TUJUAN ANDA:
Tuliskan secara persis bagian kutipan tentang Allah ada tanpa tempat, mulai dari "Imam al-Haramain Abu" dan berakhir pada "Ibid, hal. 58 )".

KUTIPAN TERPILIH:
ALLAH ADA TANPA TEMPAT

Imam al-Haramain Abu al-Ma’ali Abd al-Malik ibn Abdullah al-Juwaini (w 478 H), salah seorang guru terkemuka al-Imam al-Ghazali, dalam kitab karyanya berjudul al-Irsyad Ila Qawathi’ al-Adillah menuliskan sebagai berikut:

"البارىء سبحانه وتعالى قائم بنفسه، متعال عن الافتقار إلى محل يحله أو مكان يقله"

“Ketahuilah bahwa di antara sifat Allah adalah Qiyâmuh Bi Nafsih; artinya Allah tidak membutuhkan kepada suatu apapun dari makhluk-Nya. Karenanya Dia Maha Suci dari membutuhkan kepada tempat untuk Ia tempatinya”. ( al-Irsyad Ila Qawathi’ al-Adillah, hal. 53 )
Pada halaman lain dalam kitab yang sama Imam al-Haramain menuliskan:

"مذهب أهل الحق قاطبة أن الله سبحانه وتعالى يتعالى عن التحيز والتخصص بالجهات"

“Madzhab seluruh Ahl al-Haq telah menetapkan bahwa Allah maha suci dari tempat dan maha suci dari berada pada arah”. ( Ibid, hal. 58 )

Dalam karya lain berjudul as-Syamil Fi Ushul ad-Din, beliau menuliskan sebagai berikut:

"واعلموا أن مذهب أهل الحق: أن الرب سبحانه وتعالى يتقدس عن شغل حيز، وبتنزه عن الاختصاص بجهة وذهبت المشبهة إلى أنه مختص بجهة فوق، ثم افترقت ءاراؤهم بعد الاتفاق منهم على إثبات الجهة، فصار غلاة المشبهة إلى أن الرب تعالى مماس للصفحة العليا من العرش وهو مماشه، وجوزوا عليه التحول والانتقال وتبدل الجهات والحركات والسكنات، وقد حكينا جملا من فضائح مذهبهم فيما تقدم"

MATERI YANG DISEDIAKAN:

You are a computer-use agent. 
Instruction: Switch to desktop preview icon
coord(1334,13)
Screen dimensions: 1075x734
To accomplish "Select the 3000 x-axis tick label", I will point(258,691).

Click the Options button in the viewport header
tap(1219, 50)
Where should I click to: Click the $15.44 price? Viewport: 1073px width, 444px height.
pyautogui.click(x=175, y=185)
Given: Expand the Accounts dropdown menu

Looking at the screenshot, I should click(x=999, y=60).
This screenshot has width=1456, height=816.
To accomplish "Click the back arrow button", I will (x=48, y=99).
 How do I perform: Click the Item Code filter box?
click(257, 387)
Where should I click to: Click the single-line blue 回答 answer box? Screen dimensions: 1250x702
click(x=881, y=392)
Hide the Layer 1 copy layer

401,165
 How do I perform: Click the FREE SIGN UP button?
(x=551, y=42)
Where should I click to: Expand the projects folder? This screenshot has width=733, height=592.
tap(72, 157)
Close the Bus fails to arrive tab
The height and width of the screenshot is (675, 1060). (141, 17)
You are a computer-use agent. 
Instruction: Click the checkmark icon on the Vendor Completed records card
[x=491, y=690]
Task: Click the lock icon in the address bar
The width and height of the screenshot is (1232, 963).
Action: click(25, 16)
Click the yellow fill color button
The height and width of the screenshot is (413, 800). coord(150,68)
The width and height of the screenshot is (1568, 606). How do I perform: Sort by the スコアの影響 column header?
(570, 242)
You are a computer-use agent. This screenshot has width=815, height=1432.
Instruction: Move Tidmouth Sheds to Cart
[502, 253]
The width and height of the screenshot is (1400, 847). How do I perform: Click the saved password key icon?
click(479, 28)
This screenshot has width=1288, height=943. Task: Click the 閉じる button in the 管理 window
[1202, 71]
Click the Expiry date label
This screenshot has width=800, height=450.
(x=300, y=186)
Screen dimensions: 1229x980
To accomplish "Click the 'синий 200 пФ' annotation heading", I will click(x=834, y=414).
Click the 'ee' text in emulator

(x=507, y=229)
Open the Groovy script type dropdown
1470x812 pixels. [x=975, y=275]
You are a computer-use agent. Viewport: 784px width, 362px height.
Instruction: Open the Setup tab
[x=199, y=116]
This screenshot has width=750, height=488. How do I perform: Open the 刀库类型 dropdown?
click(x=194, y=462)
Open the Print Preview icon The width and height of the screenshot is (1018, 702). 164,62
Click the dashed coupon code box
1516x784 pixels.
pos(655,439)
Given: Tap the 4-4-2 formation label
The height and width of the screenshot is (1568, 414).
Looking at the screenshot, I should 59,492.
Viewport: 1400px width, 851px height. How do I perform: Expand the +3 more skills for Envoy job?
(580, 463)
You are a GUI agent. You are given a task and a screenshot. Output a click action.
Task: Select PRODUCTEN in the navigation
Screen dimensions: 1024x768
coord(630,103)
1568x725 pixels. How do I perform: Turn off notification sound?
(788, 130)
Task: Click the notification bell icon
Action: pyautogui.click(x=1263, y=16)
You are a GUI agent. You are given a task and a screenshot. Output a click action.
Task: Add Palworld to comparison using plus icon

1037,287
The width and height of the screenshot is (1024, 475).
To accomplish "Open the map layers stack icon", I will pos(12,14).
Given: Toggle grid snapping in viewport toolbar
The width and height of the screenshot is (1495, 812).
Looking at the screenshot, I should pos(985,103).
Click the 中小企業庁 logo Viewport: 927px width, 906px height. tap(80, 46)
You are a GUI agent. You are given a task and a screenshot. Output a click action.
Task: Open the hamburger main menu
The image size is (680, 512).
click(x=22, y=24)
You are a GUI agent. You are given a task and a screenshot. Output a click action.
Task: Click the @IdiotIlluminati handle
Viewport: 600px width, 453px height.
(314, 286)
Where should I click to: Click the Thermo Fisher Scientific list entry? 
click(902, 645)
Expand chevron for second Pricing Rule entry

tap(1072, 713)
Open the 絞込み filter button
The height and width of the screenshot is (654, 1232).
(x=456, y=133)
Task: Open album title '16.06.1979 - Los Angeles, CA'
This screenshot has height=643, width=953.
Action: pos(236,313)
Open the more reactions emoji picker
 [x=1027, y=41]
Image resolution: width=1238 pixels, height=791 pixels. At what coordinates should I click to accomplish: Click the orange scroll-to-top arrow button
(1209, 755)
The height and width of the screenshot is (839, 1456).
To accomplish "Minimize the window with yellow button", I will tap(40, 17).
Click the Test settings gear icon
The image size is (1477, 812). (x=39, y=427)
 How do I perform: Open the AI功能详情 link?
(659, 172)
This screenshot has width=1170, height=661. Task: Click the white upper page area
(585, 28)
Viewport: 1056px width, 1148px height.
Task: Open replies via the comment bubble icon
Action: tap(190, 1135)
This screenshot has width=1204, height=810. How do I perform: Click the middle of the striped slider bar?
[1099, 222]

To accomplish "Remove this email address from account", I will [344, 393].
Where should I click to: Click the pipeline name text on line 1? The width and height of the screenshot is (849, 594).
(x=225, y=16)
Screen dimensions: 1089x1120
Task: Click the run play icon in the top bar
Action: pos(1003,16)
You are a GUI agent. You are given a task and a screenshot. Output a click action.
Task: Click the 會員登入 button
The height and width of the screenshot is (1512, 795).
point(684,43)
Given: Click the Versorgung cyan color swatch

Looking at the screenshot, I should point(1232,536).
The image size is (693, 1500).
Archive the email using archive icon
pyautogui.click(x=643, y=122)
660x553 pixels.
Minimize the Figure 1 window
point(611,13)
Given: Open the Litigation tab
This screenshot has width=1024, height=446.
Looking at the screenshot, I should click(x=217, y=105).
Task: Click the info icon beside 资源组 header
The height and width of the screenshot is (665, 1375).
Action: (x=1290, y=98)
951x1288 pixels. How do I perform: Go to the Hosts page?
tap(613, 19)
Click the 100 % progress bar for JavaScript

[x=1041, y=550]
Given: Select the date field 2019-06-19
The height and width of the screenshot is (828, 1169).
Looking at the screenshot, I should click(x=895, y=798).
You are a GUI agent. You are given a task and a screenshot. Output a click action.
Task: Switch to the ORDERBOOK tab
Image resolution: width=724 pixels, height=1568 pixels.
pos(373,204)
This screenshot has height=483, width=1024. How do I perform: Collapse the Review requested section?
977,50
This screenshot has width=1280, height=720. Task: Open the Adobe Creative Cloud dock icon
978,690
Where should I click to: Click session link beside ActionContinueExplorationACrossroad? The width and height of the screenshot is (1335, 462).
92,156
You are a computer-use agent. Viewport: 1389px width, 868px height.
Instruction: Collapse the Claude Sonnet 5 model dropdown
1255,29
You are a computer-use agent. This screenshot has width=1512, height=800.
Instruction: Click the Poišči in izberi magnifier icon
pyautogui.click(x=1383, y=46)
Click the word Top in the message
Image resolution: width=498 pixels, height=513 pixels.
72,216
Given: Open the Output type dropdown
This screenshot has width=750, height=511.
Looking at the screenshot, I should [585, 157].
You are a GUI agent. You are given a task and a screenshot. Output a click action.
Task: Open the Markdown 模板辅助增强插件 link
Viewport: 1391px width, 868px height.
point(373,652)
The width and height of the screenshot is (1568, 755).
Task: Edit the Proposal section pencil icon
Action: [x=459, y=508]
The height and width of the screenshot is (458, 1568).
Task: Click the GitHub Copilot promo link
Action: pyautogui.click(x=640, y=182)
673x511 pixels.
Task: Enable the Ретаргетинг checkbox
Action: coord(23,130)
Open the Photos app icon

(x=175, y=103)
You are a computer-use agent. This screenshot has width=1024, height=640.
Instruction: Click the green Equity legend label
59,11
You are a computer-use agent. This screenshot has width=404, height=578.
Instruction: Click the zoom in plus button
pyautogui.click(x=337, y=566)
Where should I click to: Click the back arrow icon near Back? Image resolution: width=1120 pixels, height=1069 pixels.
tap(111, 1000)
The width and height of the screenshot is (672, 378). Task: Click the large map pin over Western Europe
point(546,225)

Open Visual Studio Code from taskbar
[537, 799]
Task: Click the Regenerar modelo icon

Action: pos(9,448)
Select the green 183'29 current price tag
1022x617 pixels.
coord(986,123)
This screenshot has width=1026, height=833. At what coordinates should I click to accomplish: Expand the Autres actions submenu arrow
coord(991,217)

JAWABAN TERTULIS:
Imam al-Haramain Abu al-Ma’ali Abd al-Malik ibn Abdullah al-Juwaini (w 478 H), salah seorang guru terkemuka al-Imam al-Ghazali, dalam kitab karyanya berjudul al-Irsyad Ila Qawathi’ al-Adillah menuliskan sebagai berikut:

"البارىء سبحانه وتعالى قائم بنفسه، متعال عن الافتقار إلى محل يحله أو مكان يقله"

“Ketahuilah bahwa di antara sifat Allah adalah Qiyâmuh Bi Nafsih; artinya Allah tidak membutuhkan kepada suatu apapun dari makhluk-Nya. Karenanya Dia Maha Suci dari membutuhkan kepada tempat untuk Ia tempatinya”. ( al-Irsyad Ila Qawathi’ al-Adillah, hal. 53 )
Pada halaman lain dalam kitab yang sama Imam al-Haramain menuliskan:

"مذهب أهل الحق قاطبة أن الله سبحانه وتعالى يتعالى عن التحيز والتخصص بالجهات"

“Madzhab seluruh Ahl al-Haq telah menetapkan bahwa Allah maha suci dari tempat dan maha suci dari berada pada arah”. ( Ibid, hal. 58 )